# What happens to the inductor voltage if the inductor is disconnected from the LC circuit exactly when its energy is zero

In this thought experiment we consider the tank circuit, where the energy is exchanged between the capacitor and inductor. The energy when stored in the capacitor is $$E_C = \frac{1}{2} \cdot C \cdot V_C^2$$ and while stored in the inductor is $$E_L = \frac{1}{2} \cdot L \cdot I_L^2$$.

## Question 1:

Imagine that the inductor is disconnected exactly when its energy is zero, i.e when its current is zero. The current through inductor has a sine like shape.
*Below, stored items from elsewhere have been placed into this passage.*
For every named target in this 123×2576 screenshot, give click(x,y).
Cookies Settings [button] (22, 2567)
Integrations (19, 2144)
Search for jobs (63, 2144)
The moment it crosses zero, its slope is not zero hence since the voltage on the inductor is $$V_L = L \cdot\frac{d I_L}{dt}$$ this will not be zero at that instance. What will happen ? Will the voltage "create an arc" ... why? Actually the voltage on the inductor (being in parallel to cthe capacitor) is exactly the voltage on the capacitor ... i.e "not that big" to create an arc, is it? I tend to think that the voltage on the inductor, if disconnected as specified will simply drop to zero!

## Question 2:

What if the now disconnected capacitor will be connected to another inductor (which does not have a potential difference or current flowing through it, i.e "fresh"), what will happen? Will the oscillations continue with the same phase as before?

In the second case: you have a simple circuit $$(L, C)$$ with the initial conditions $$q (0)$$ known and $$i (0) = 0$$. The solution is $$q(t)=q(0)\cos(\omega t)$$ With these initial conditions, there is no transient regime.